>> Start MATERIAL FOR THIS EXERCISE
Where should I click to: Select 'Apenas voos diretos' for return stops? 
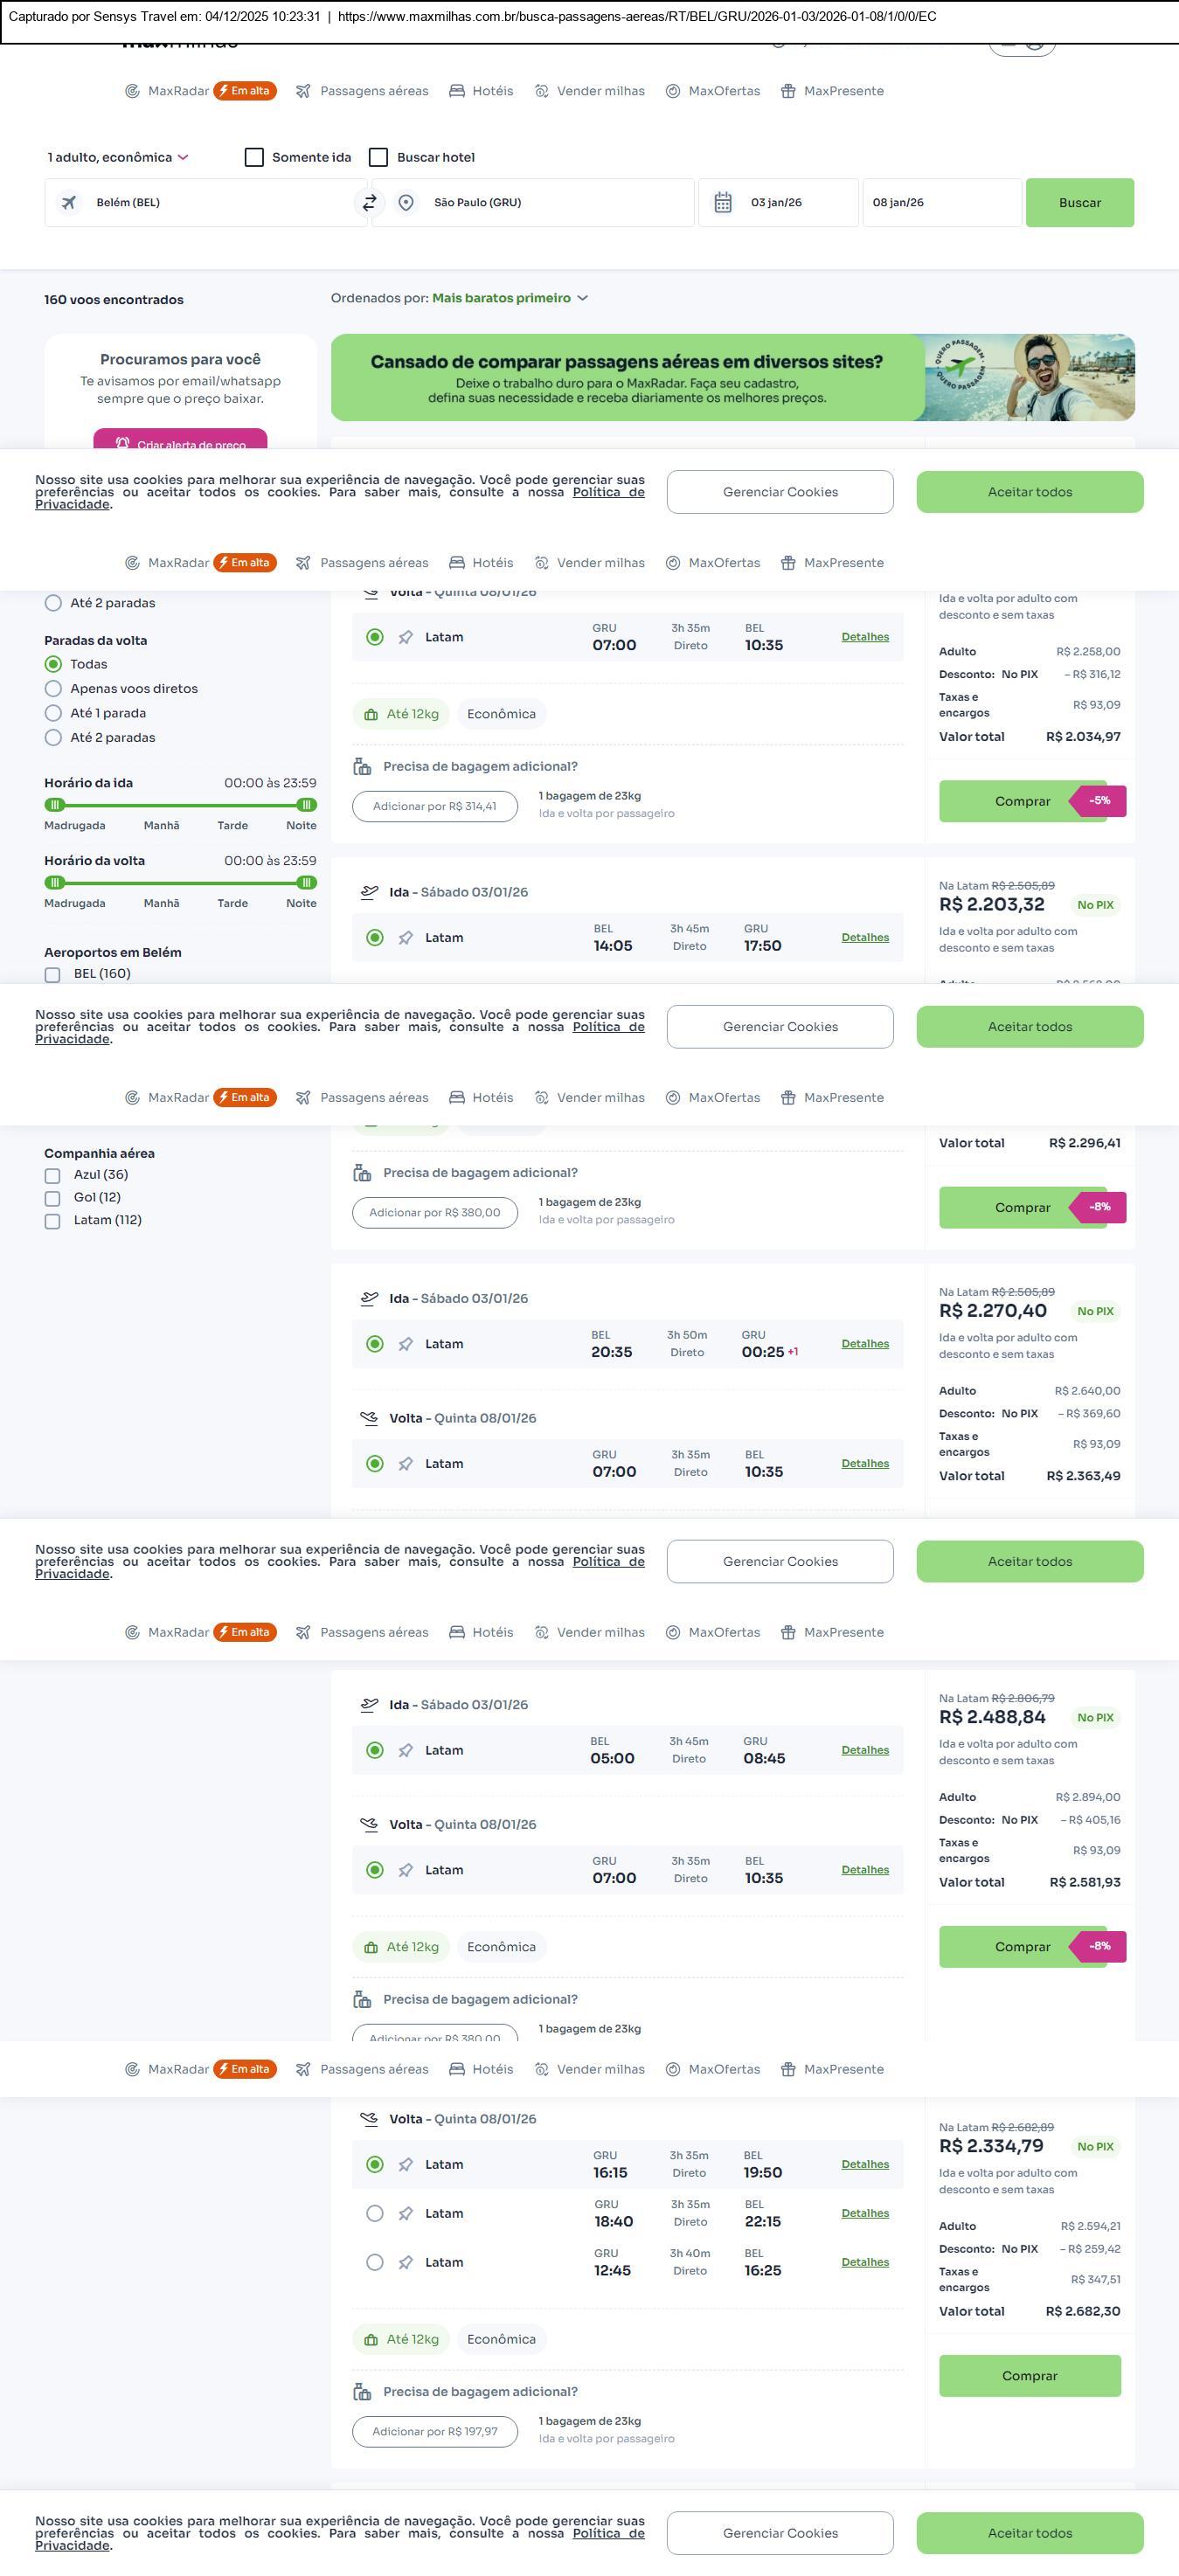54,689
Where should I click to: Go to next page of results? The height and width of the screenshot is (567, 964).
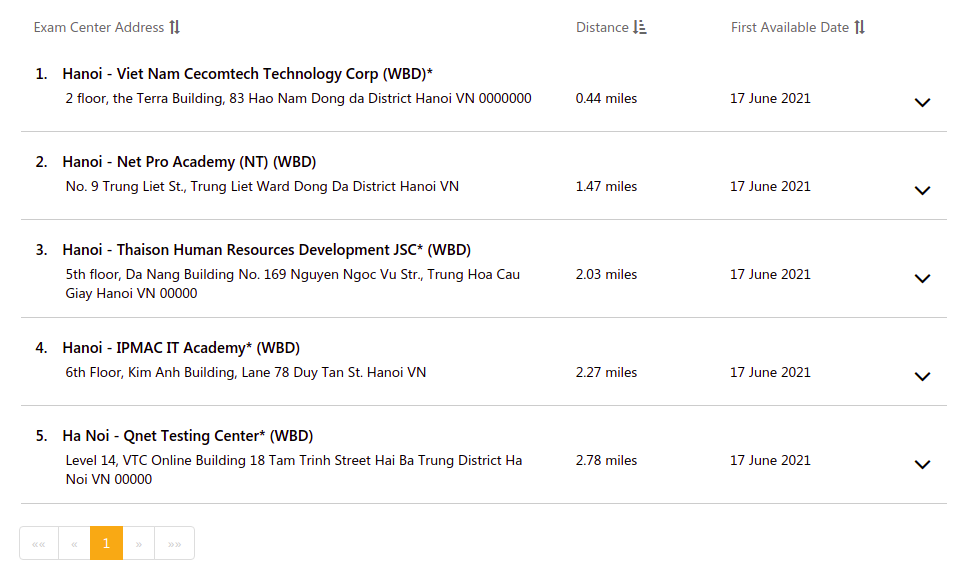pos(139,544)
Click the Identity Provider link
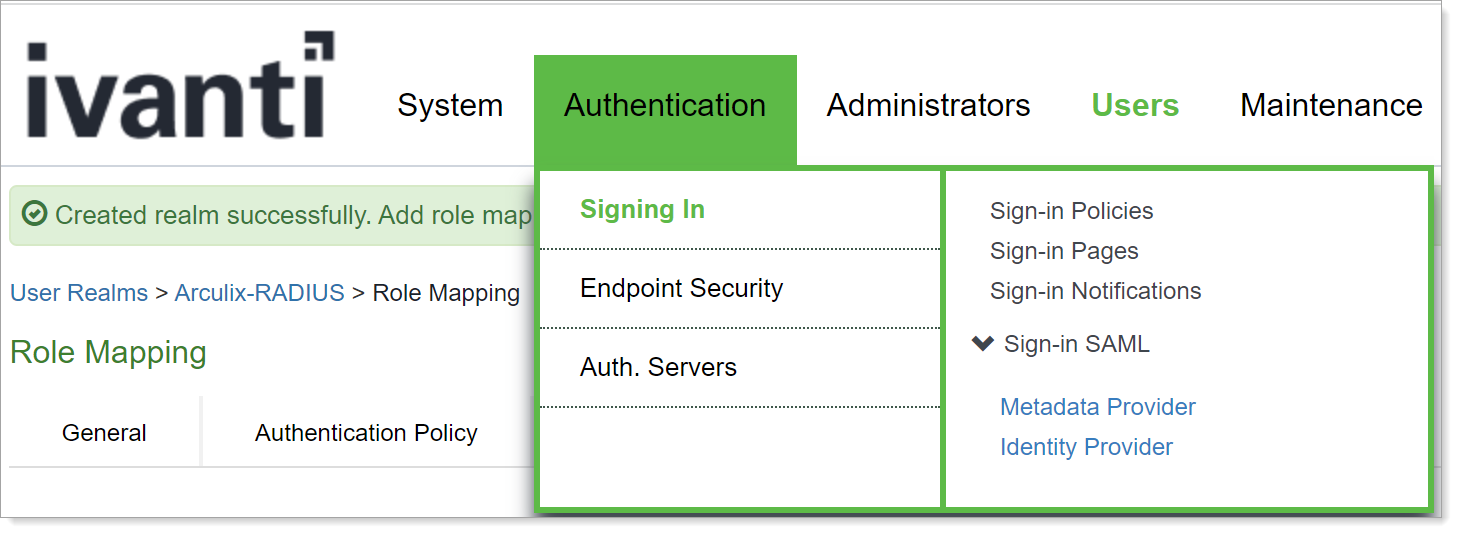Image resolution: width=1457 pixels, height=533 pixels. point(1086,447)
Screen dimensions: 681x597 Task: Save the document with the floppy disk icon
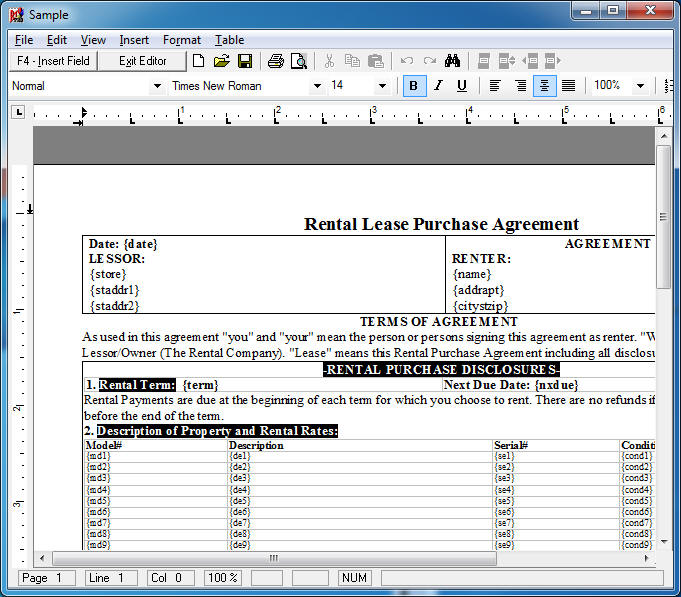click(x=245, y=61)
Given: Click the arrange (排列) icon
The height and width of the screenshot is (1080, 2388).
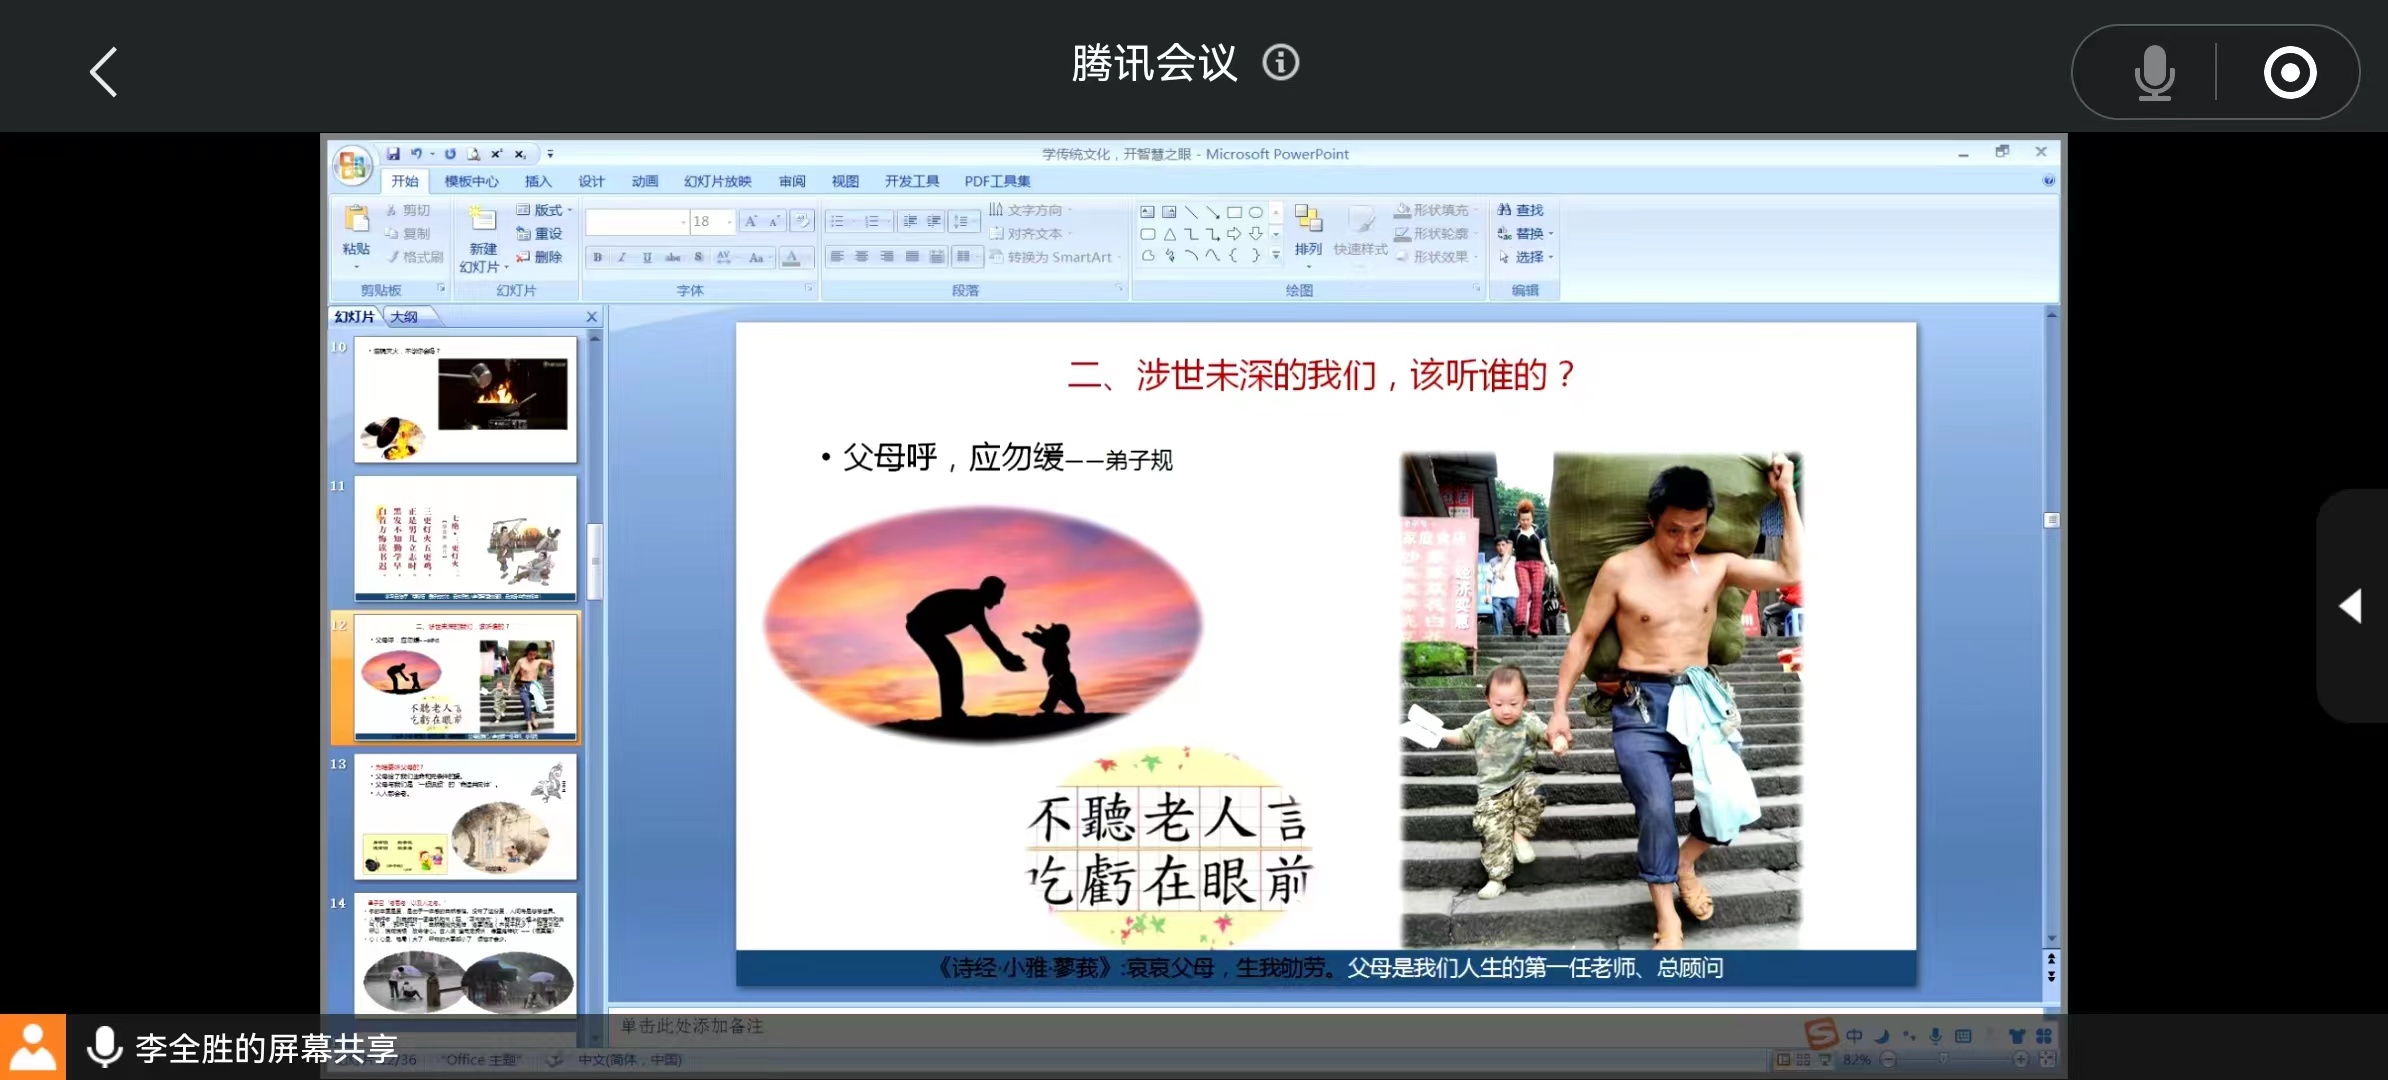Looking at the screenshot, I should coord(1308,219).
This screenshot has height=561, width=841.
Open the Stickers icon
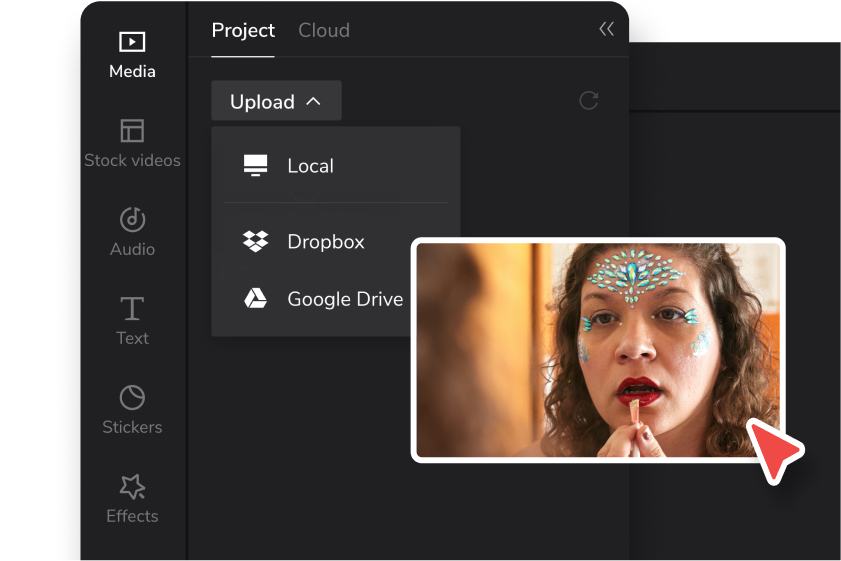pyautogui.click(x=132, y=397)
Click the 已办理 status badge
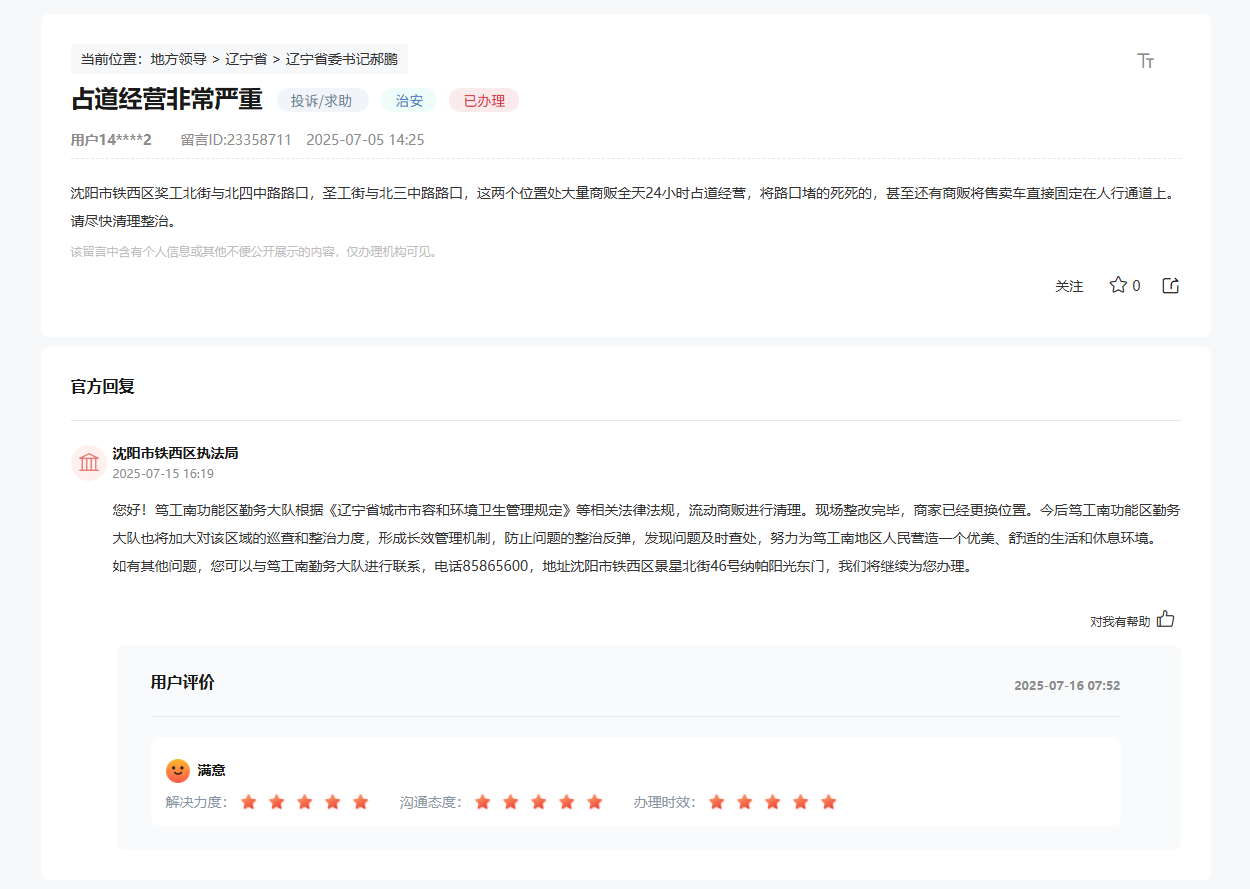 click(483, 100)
>> End MATERIAL FOR THIS EXERCISE
▶ **STATED TASK**
Convert each line of the data above into a Markdown table with the columns "No." and "Text", numbering the rows in order and leaving out blank lines. Omit the pictures from the table.

▶ **COMPLETE ANSWER**
| No. | Text |
|---|---|
| 1 | Where should I click to: Select 'Apenas voos diretos' for return stops?  |
| 2 | 54,689 |
| 3 | Where should I click to: Go to next page of results? The height and width of the screenshot is (567, 964). |
| 4 | pos(139,544) |
| 5 | Click the Identity Provider link |
| 6 | Image resolution: width=1457 pixels, height=533 pixels. point(1086,447) |
| 7 | Screen dimensions: 681x597 Task: Save the document with the floppy disk icon |
| 8 | click(x=245, y=61) |
| 9 | Given: Click the arrange (排列) icon |
| 10 | The height and width of the screenshot is (1080, 2388). |
| 11 | Looking at the screenshot, I should coord(1308,219). |
| 12 | This screenshot has height=561, width=841. |
| 13 | Open the Stickers icon |
| 14 | pyautogui.click(x=132, y=397) |
| 15 | Click the 已办理 status badge |
| 16 |  click(483, 100) |